As early as 1980, the Japanese scholar K Fukushima designed a Neocognitron model, and most of the modern CNN structures commonly used have been reflected in this model [1]. Later, LePen first introduced Back Projection into the training of Neocognitron-like model, and then proposed the famous Lenet-5 in 1998, and excelled others in MNIST recognition task [4]. But then CNN fell silent for 10 years, until ILSVRC (ImageNet Large Scale Visual Recognition Challenge) in 2012, AlexNet topped the list with an absolute advantage of only 15.3% error rate, and the AI community again set off a wave of research on deep neural networks such as CNN. Only the winner and runner-up of the ILSVRC competition each year, the model structure of RESNET, Googlenet and VGG, which had been written into textbooks, was born.

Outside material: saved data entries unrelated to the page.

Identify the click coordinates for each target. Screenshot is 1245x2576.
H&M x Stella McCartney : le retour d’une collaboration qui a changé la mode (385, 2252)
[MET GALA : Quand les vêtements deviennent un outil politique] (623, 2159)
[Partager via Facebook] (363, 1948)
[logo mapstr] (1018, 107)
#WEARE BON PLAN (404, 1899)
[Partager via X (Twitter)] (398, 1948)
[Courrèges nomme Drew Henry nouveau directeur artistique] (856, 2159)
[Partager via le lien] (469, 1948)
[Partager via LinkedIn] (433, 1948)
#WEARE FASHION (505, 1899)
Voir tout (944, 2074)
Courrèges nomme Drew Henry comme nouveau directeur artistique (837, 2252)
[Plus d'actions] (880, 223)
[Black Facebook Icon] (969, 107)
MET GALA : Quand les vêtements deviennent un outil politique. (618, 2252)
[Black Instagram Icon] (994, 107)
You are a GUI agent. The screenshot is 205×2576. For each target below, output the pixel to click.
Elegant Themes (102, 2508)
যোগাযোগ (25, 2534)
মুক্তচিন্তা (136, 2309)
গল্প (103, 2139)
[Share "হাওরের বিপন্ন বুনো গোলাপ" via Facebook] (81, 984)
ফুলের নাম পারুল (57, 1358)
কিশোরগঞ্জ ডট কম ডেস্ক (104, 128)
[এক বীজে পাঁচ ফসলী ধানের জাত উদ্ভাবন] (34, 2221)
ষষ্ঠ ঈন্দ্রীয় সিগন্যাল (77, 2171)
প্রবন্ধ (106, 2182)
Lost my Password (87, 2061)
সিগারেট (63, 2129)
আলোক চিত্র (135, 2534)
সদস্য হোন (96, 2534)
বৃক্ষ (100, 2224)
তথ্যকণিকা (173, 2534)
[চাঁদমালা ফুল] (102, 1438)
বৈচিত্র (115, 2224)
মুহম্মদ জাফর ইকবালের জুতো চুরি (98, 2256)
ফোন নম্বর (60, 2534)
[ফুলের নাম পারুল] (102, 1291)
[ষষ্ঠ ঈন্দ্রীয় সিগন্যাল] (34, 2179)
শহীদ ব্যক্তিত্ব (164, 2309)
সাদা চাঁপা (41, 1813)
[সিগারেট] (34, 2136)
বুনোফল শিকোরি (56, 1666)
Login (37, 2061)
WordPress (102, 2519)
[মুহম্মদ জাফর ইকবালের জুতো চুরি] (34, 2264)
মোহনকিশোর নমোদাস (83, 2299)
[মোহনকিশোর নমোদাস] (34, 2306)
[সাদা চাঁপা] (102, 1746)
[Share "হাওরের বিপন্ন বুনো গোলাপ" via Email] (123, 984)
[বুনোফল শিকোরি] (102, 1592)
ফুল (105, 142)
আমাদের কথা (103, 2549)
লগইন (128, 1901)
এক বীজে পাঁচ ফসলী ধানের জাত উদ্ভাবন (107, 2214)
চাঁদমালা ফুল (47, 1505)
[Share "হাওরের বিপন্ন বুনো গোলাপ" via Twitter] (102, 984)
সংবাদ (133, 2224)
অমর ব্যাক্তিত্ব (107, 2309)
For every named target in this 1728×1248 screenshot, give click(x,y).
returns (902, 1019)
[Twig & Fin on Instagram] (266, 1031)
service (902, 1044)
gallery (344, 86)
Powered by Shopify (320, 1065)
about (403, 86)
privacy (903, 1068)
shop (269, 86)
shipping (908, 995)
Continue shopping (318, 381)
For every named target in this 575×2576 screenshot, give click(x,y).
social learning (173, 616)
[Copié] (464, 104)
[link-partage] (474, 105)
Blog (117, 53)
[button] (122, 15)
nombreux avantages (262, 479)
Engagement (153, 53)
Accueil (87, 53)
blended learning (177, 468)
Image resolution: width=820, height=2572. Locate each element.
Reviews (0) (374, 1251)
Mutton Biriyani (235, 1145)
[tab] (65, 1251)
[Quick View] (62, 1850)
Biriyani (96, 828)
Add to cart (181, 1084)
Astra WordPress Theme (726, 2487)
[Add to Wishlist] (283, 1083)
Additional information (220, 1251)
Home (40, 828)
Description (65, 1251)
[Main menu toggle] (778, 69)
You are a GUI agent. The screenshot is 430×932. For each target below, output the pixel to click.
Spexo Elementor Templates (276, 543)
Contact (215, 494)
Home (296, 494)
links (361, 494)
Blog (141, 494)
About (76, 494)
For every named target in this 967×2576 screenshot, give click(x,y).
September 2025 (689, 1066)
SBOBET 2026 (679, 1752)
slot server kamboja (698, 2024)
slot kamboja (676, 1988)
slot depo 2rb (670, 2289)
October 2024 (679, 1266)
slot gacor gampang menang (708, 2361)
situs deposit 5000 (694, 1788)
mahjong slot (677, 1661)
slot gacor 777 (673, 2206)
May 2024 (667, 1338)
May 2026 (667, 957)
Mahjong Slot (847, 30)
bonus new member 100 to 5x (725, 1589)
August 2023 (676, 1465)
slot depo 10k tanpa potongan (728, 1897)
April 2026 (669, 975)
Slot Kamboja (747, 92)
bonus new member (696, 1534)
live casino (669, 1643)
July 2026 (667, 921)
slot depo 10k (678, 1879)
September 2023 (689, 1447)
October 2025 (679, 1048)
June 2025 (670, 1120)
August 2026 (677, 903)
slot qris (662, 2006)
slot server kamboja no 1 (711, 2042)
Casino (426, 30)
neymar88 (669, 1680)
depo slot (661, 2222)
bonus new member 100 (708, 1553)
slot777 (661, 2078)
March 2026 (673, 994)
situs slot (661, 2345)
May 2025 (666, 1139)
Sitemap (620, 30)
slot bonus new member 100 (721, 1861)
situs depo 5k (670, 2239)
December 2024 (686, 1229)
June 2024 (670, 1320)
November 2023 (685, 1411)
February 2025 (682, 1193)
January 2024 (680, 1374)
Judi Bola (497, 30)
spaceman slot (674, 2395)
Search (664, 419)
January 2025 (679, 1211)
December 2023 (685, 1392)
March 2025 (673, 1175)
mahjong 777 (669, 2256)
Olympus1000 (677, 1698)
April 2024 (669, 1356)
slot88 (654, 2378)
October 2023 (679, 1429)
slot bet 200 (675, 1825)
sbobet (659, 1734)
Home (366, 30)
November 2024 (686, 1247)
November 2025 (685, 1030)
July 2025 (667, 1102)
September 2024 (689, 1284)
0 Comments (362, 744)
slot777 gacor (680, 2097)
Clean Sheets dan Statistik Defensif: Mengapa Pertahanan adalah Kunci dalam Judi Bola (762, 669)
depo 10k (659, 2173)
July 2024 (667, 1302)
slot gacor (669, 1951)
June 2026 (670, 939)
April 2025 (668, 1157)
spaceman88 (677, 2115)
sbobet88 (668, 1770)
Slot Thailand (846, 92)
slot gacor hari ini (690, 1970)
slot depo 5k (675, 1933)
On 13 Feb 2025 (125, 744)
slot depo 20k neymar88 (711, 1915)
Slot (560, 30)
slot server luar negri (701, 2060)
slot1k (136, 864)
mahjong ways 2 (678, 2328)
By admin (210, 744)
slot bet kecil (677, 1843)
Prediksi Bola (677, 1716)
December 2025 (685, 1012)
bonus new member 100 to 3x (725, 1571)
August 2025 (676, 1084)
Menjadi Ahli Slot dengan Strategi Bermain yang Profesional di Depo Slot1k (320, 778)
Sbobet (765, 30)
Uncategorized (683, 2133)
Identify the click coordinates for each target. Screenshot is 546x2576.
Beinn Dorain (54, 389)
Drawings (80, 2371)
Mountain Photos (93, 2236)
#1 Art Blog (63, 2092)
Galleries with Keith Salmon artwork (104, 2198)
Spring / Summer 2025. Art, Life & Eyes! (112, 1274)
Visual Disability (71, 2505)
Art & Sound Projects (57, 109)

On the left is the schematic diagram of the internal layers of Neocognitron and the correlation between the layers [1], and on the right is the structural diagram of Lenet-5 [4], from which we can see the similarity, or inheritance and development, between them

The key structures of CNN include a Convolutional layer to extract spatial features and a down-sampling layer to reduce the size of features.

1.1 Convolutional Layer

Convolution is a mathematical operation, defined continuously as



Where f and g are both measurable functions on R, and the convolution operation is the integral of the product of one of the functions flipped over with the other.

Discrete is defined as



Think of it as a weighted sum of the values of two functions (one of which is flipped) at a discrete point. On the two-dimensional discrete function, it becomes the common calculation principle of CNN convolution layer:



Image from StackExchange

Strictly according to the definition of convolution, one of the functions f or g (input matrix and filter, respectively) should be transposed before carrying out the weighted summation, but this step is not included in the actual realization of CNN convolution operation. Therefore, most of the “convolution” operations in the convolutional neural network are implemented by the “correlation” operation, which does not affect anything.

1.2 Pooling Layer

It is used to quickly reduce the size of the feature map, thus reducing the number of parameters in deep NN and reducing the calculation consumption. MAX pooling is the most commonly used operation, which takes the maximum value of each target area as the output of this layer:



Image from Wikipedia

In some CNN structures, the stride > 1 Conv Layer will be used to replace Max pooling, such as Googlenet [3].

CNN Versus Captcha

Last issue we introduced that as early as 2003, researchers used image recognition algorithm to identify character verification codes and got a relatively good recognition effect. And CNN, which was proposed in 1998 and has been applied in the bank check and other image recognition scenes, will naturally be put into the captcha arena. In the confrontation between the two, character CAPTCHAs have been crushed almost from the beginning.

2.1 CAPTCHA vs CNN

In 2004, Kumar Chellapilla et al. tried to use the CNN structure based on [5] to identify several character CAPTCHAs in actual use at that time (including our old friend EZ-Gimpy), and it was an experiment without the help of language model (the character CAPTCHAs have a limited amount of words). 66.2% on MailBlocks, 47.8% on Register, EZ-Gimpy, Ticketmaster, 34.4% on Yahoo Version 2, and 45.7% on Gmail, the industry’s most popular CAPTCHA datasets, respectively 4.89% accuracy [6].

Then, in 2005, Kumar Chellapilla used seven comparative experiments, The ability of humans and machines to perform A single character recognition task under specified conditions (capital letters A-Z and numbers 0-9, font size of 30, Times New Roman, etc.) was compared [7]. For each experiment, different types of increasing distortions or distortions were added to the character images. Forty-four employees with normal vision (or corrected vision), aged 21-58, from the same company, were recruited to complete the experiment online. The machine group adopts the CNN structure based on [5] (after separate training on a separate training set), and uses the recognition accuracy rate as a comparison index.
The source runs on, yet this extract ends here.